**Text for analysis**
────────────────

End of summer brings an embarrassment of riches, as the farmer’s market and garden offer heaps of ripe produce. Melons, corn, zucchini, greens, and of course, tomatoes.
These tomatoes are the best we will have all year, brimming with juicy vine-ripened flavors. Real tomato taste hits your tastebuds like a bracing slap, stirring up memories of real tomatoes past. It’s so good, it almost explains why we eat winter tomatoes. Our craving for the real thing is demanding enough to push us to accept a pale stand-in, just for a hint of its greatness.
So now is the time to binge on tomatoes, put up tomatoes, and make tomatoes into easy to freeze concentrates and sauces. I have a favorite dish, one I got from John Ash, that I think actually does justice to a great crop of tomatoes. It’s a smoked tomato sauce.
Yes, you can use your grill to infuse those amazing tomatoes with smokiness, which amps up their umami. Umami, you may remember, is a sensation of “meatiness” that is triggered in the mouth by certain chemicals in foods. Amino acids and some related compounds are abundant in meat, but veg-heads can also find them in mushrooms, fermented protein foods like miso and tamari, nutritional yeast, wine, and ripe tomatoes. Oh, and smoke adds umami.
So, when we take a wonderful ripe tomato and smoke it, we play with that umami magic and create a sauce with lots of hearty “meaty” feel in your mouth. It’s also bound to conjure up the feeling of summer when you take it out of the freezer this winter.
Or, you can just make a fab pasta and grilled veggie dish with it now, as I do in the recipe below.
The recipe makes two cups of sauce, but you can double or triple it, puree, and then freeze the cooled puree.

────────────────

(Stored data entries)
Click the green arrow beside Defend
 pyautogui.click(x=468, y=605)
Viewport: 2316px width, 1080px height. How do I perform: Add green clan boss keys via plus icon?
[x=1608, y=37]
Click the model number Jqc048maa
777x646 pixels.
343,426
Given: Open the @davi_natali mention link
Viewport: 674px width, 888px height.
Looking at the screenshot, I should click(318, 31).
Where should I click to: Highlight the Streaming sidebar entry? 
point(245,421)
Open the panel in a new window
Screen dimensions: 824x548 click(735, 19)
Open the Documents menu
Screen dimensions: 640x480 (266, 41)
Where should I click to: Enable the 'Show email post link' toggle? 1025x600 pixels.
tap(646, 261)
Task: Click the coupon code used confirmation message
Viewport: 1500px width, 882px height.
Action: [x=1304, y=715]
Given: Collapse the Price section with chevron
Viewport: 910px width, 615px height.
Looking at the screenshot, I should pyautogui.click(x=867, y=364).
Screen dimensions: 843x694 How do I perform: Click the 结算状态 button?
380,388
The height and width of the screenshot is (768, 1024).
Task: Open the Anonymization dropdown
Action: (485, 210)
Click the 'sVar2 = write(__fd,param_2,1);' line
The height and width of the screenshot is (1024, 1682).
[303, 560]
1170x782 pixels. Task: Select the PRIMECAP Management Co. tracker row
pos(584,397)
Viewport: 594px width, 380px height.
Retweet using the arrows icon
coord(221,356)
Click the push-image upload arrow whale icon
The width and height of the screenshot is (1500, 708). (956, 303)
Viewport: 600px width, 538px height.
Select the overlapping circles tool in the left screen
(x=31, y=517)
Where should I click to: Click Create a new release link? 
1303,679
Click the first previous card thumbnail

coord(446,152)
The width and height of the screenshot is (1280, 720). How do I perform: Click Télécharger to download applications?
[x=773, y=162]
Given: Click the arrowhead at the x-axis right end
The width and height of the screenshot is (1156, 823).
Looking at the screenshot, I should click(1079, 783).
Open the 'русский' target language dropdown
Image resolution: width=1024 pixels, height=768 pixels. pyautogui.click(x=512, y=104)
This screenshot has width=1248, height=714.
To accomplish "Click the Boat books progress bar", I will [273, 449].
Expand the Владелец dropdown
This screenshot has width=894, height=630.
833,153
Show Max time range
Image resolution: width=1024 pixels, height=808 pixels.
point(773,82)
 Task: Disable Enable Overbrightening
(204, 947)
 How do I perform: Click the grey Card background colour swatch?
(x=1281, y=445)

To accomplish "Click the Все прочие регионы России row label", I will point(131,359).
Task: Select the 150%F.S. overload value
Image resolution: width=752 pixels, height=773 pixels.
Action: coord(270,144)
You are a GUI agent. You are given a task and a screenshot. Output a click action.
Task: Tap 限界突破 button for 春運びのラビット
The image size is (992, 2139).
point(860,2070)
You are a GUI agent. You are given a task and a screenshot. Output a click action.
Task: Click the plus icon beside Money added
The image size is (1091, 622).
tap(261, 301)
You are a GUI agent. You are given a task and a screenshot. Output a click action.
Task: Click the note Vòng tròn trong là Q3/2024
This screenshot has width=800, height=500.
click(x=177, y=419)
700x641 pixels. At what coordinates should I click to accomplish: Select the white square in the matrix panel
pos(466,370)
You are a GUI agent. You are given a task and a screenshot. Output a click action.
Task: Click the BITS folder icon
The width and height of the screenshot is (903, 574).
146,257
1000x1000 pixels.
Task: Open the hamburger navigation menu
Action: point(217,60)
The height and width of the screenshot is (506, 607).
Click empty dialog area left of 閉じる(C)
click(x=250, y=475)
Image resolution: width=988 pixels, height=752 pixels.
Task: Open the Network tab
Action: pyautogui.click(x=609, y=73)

────────────────

**Task requirements**
1 – According to the smoked tomato sauce text, how many cups of sauce does the recipe make?
2 – Write out the smoked tomato sauce text from "End of summer" through "of course, tomatoes.".
The listing is separate material from the text about smoked tomato sauce.

**Results in order**
1 – Two cups.

2 –
End of summer brings an embarrassment of riches, as the farmer’s market and garden offer heaps of ripe produce. Melons, corn, zucchini, greens, and of course, tomatoes.